DTNs are connected directly to the Spruce Knob HPC cluster which allows fast transfer of data to and from Spruce Knob. Data to Spruce Knob is transferred over FDR Infiniband at speeds up to 56 Gb/sec. In addition to HPC users, this space is for all researchers at WVU who need to temporarily store and transfer data to other locations at WVU or elsewhere throughout the world.

The preferred method for transferring data to and from the data transfer nodes is to use Globus Online. Globus Online establishes a GridFTP service for transferring files which makes file transfer much faster as well as restartable if they fail. Data transfers throughput is improved when a user is transferring multiple files from a directory because the GridFTP service will send multiple files at the same time.

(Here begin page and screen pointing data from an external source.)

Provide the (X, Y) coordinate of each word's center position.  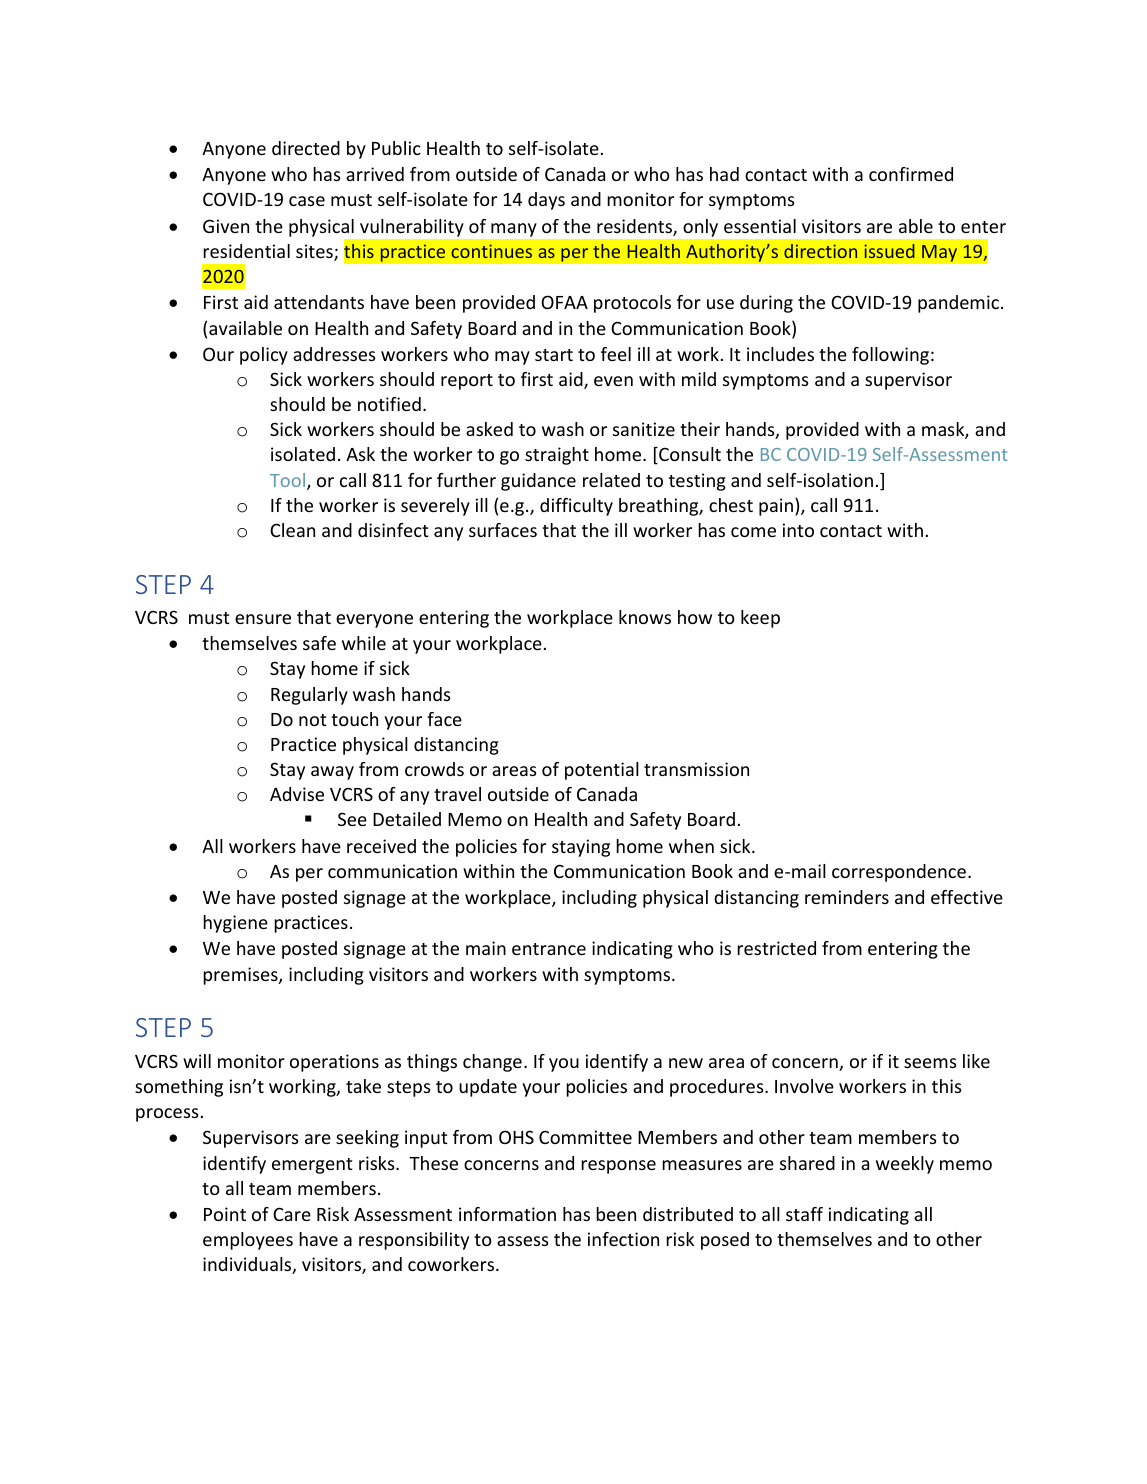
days (546, 201)
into (798, 530)
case (307, 201)
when (691, 846)
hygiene (235, 924)
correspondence (899, 873)
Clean (292, 530)
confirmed (911, 174)
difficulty (576, 507)
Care (292, 1214)
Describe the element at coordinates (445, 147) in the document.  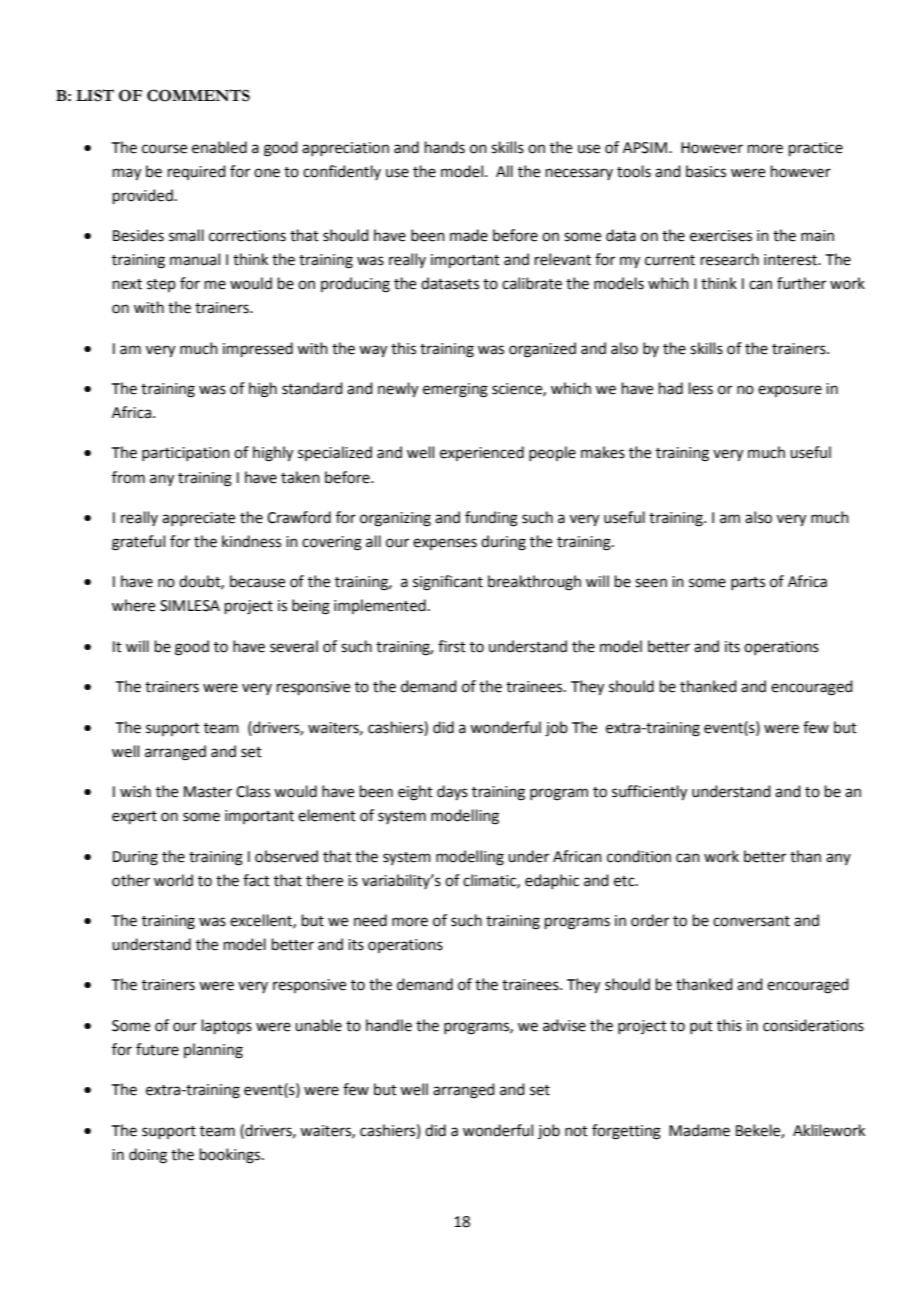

In addition, users will receive notifications through email and the web interface of the status of the transfer. Globus Online provides users a very easy to use web interface for transferring files to other locations who have Globus Connect Servers or through Globus Connect Personal. Almost all major research institutions have access to Globus Online. In addition, users can install Globus Connect Personal on their personal computers for free. The application supports Windows, Linux, and Mac.

Please see the Using Globus Online instructions on how to use Globus Online with WVU’s Data Transfer Nodes.

Users may also use sftp to transfer files to and from the DTNs. To access the DTNs you need to use the hostname data.hpc.wvu.edu (i.e. sftp username@data.hpc.wvu.edu). However, scp and rsync are not permitted. Note: If you use sftp with the DTNs your directory structure will be different than you are using on Spruce Knob. Your landing directory upon login will be /home/user_name. Your scratch directory is located at /scratch/user_name.

Note: Data Transfer Nodes and Globus Online are only connected directly to Spruce Knob. If you need to transfer files to Mountaineer, you will need to use Alternative Transfer Methods and connect to mountaineer.hpc.wvu.edu.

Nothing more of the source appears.